Copy every record below verbatim, preserving each line as it appears.

**SUPPLIED MATERIAL**.
════════

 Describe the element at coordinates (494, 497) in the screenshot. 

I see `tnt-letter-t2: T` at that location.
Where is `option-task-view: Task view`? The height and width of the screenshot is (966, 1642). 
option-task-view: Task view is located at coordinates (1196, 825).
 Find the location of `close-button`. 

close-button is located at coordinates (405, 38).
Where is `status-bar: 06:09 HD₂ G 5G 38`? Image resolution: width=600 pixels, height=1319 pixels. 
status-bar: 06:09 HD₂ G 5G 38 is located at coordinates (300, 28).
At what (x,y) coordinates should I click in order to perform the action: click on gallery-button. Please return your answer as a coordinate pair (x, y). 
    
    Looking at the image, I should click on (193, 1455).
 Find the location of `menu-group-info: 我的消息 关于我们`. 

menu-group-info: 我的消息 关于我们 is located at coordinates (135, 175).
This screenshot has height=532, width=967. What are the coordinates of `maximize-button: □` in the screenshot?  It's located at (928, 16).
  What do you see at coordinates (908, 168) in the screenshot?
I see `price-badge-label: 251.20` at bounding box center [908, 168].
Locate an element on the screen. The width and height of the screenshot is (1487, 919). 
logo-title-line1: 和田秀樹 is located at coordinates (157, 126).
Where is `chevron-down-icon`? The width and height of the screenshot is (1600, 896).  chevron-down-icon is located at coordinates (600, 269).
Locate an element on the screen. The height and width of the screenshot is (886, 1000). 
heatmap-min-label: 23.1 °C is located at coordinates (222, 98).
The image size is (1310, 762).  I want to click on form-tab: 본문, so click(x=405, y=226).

════════

**PROBLEM SOLUTION**.
 Describe the element at coordinates (494, 497) in the screenshot. 

I see `tnt-letter-t2: T` at that location.
Where is `option-task-view: Task view`? The height and width of the screenshot is (966, 1642). 
option-task-view: Task view is located at coordinates (1196, 825).
 Find the location of `close-button`. 

close-button is located at coordinates (405, 38).
Where is `status-bar: 06:09 HD₂ G 5G 38`? Image resolution: width=600 pixels, height=1319 pixels. 
status-bar: 06:09 HD₂ G 5G 38 is located at coordinates (300, 28).
At what (x,y) coordinates should I click in order to perform the action: click on gallery-button. Please return your answer as a coordinate pair (x, y). 
    
    Looking at the image, I should click on (193, 1455).
 Find the location of `menu-group-info: 我的消息 关于我们`. 

menu-group-info: 我的消息 关于我们 is located at coordinates (135, 175).
This screenshot has height=532, width=967. What are the coordinates of `maximize-button: □` in the screenshot?  It's located at (928, 16).
  What do you see at coordinates (908, 168) in the screenshot?
I see `price-badge-label: 251.20` at bounding box center [908, 168].
Locate an element on the screen. The width and height of the screenshot is (1487, 919). 
logo-title-line1: 和田秀樹 is located at coordinates (157, 126).
Where is `chevron-down-icon`? The width and height of the screenshot is (1600, 896).  chevron-down-icon is located at coordinates (600, 269).
Locate an element on the screen. The height and width of the screenshot is (886, 1000). 
heatmap-min-label: 23.1 °C is located at coordinates (222, 98).
The image size is (1310, 762).  I want to click on form-tab: 본문, so click(x=405, y=226).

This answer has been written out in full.